Bitcoin (BTC) miners were selling their reserves ahead of the halving and spot exchange-traded funds (ETFs) in the US may have “spread out potential selling pressure”, helping to avoid a sharp price drop alongside the event, according to Bitfinex. .

“It appears that miners executed their sales in advance, which proved beneficial for the market in the short term,” the crypto exchange wrote in its weekly market report on April 22.
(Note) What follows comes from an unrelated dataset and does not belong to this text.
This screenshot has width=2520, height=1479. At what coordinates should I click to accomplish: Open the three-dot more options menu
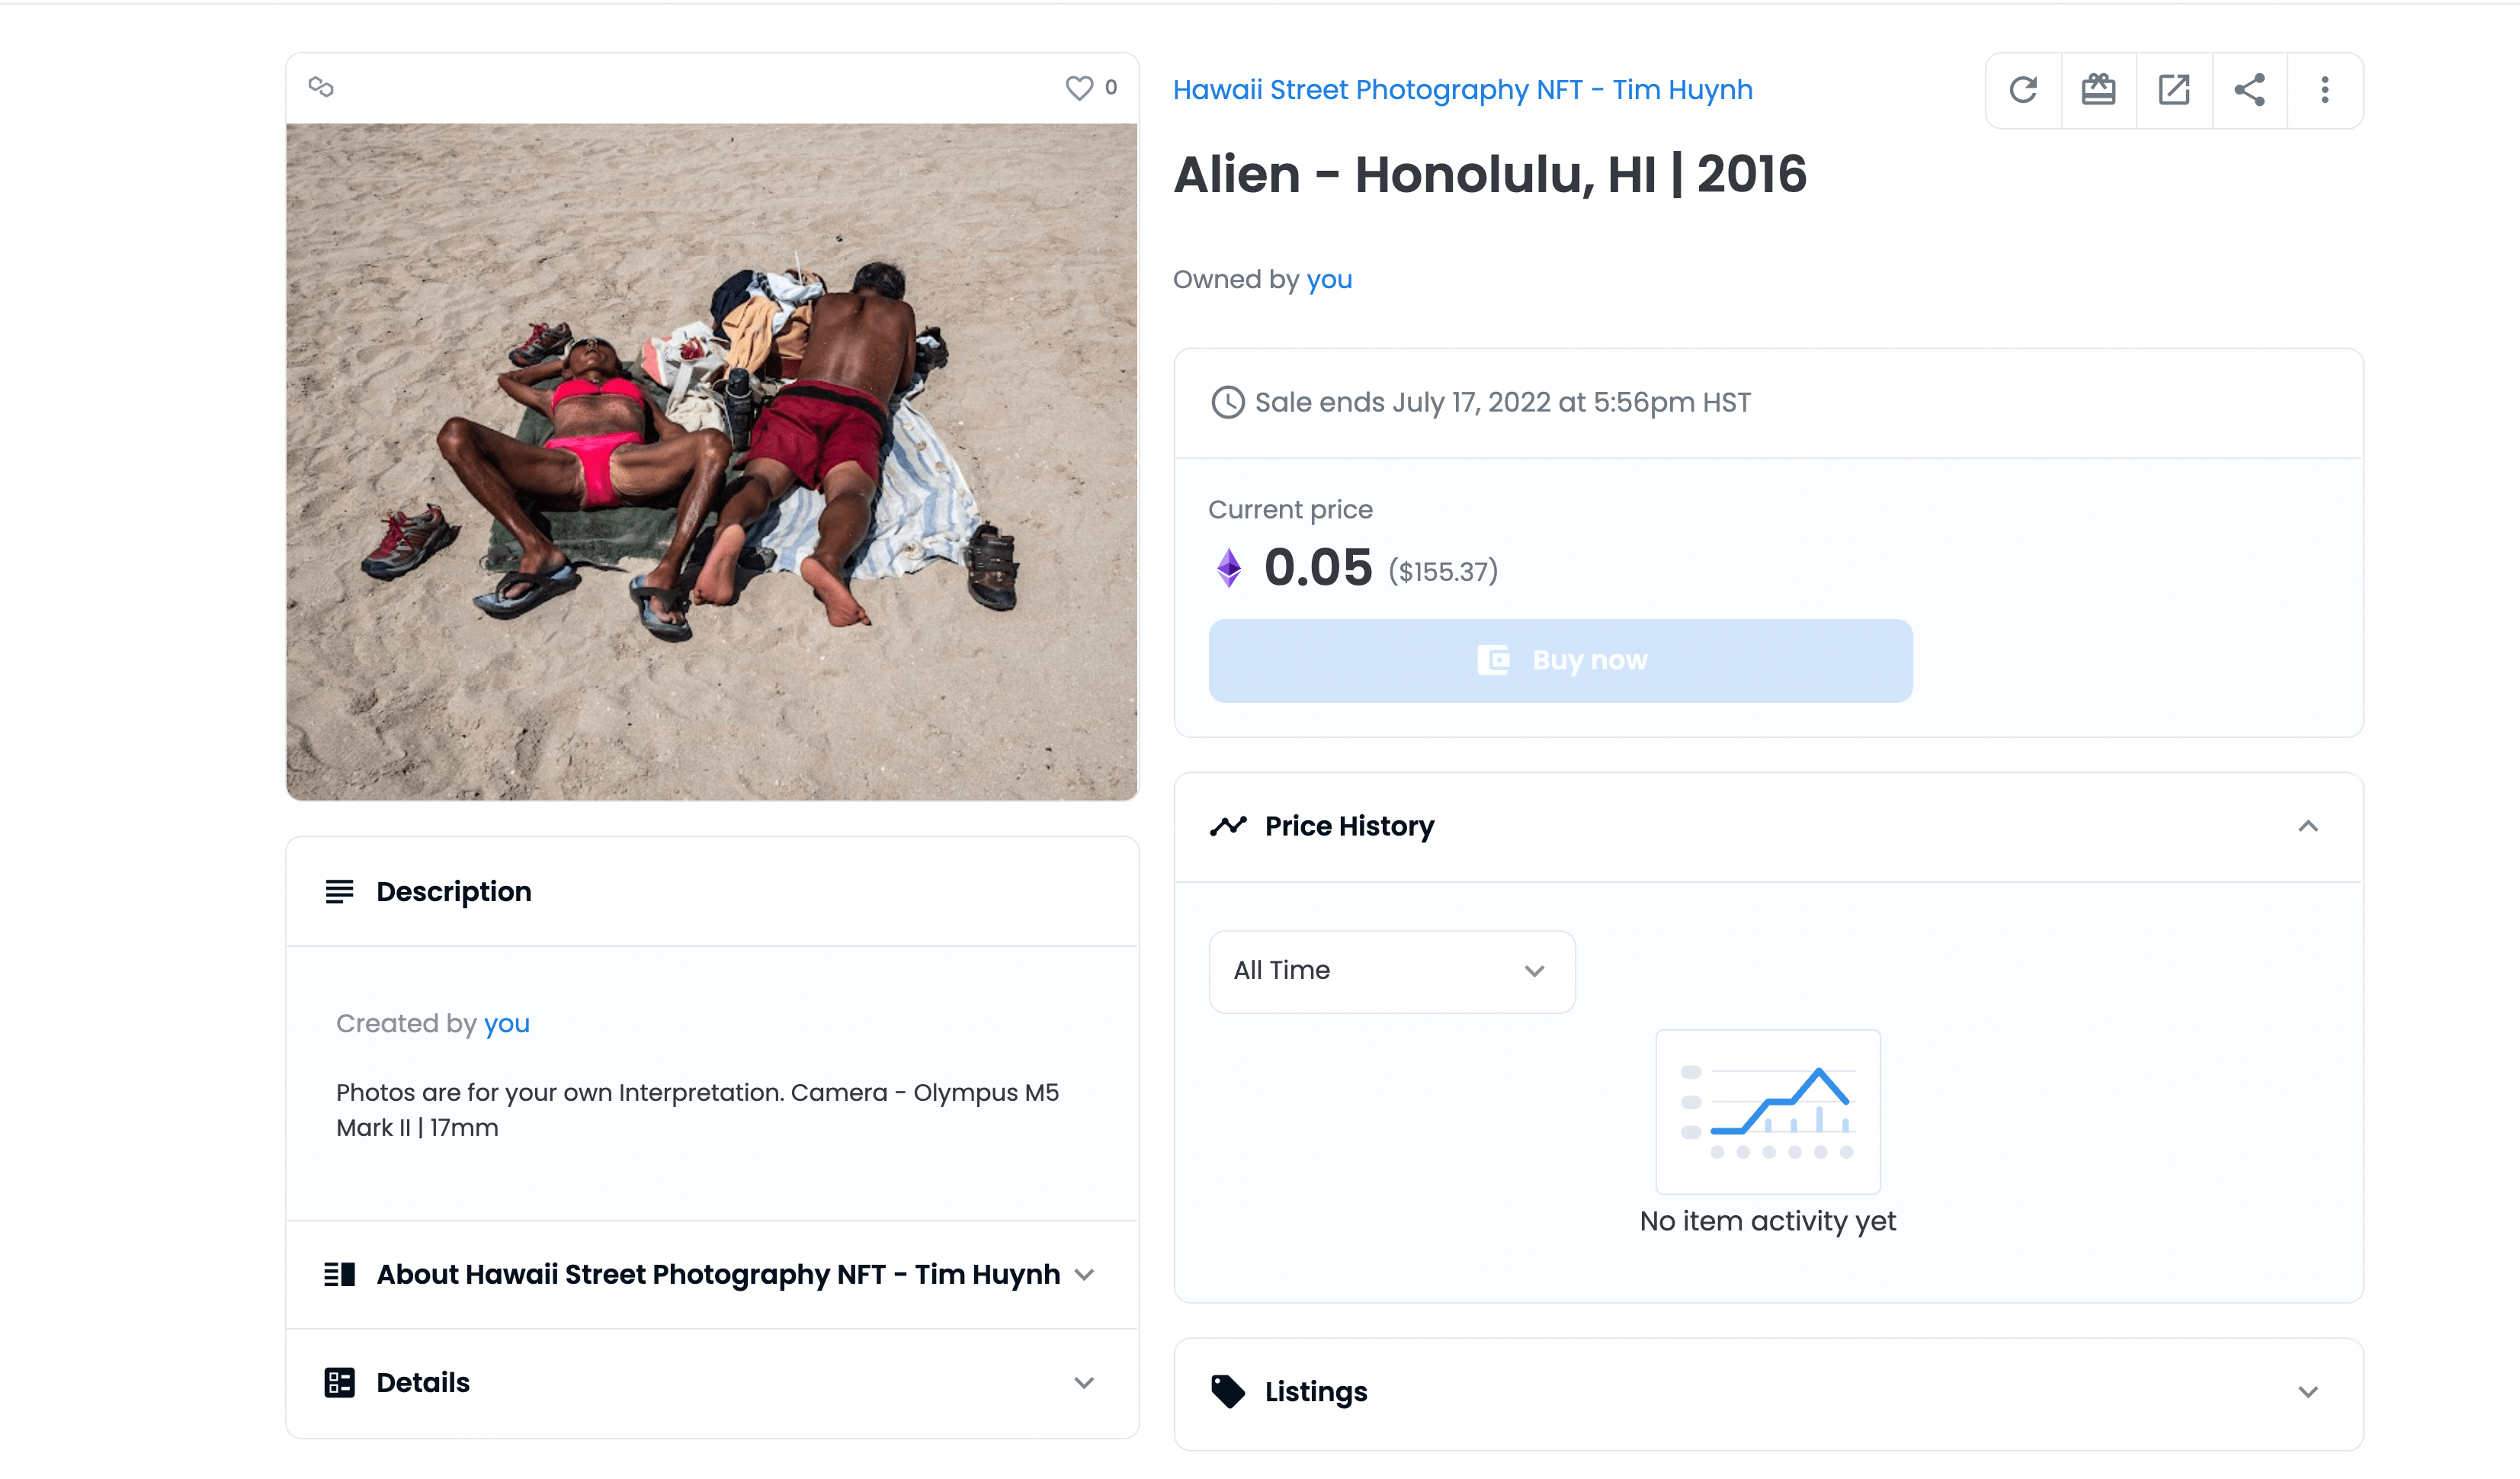pos(2324,90)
He cites CryptoQuant data showing that in March, a daily average of 374 BTC was sent by miners to exchanges, down more than 70% from February’s daily average of 1,300 BTC, or l The equivalent of $86.4 million.

“We assume that miners were already selling their BTC holdings or collateralizing them to upgrade their machines and infrastructure,” Bitfinex wrote.

Cointelegraph Markets Pro shows Bitcoin has risen about 4.5% to $66,597 since the April 20 halving, continuing a rise that began April 17 after hitting a more than 40-day low at minus of $60,000.

Seven-day Bitcoin price – vertical line indicates halving. Source: Cointelegraph Markets Pro

Miners typically see their revenue decline after a halving, the report explains – this time, their rewards were reduced to 3.125 BTC per block mined, or around $208,000 at current prices.

During previous halvings, miners exerted “significant selling pressure” in an attempt to maximize their profits before their revenue streams were essentially reduced by 50%, which in turn could lead to a “ increased volatility and lower prices” in the short term, Bitfinex added.

But rising prices and expanding mining operations typically follow to “compensate for reduced rewards” and the negative market effects “are often temporary, as market dynamics adjust.” he wrote.

Bitcoin ETFs Help Halve Impact

Institutional demand for new spot Bitcoin ETFs in the United States may also have mitigated a potential price drop caused by Bitcoin’s new reward schedule, Bitfinex adds.

“Large-scale” ETF flows – reaching $192 million in outflows from Bitcoin investment products last week – can “significantly influence market sentiment and prices” and are often detached from the “usual framework between supply and demand,” he added.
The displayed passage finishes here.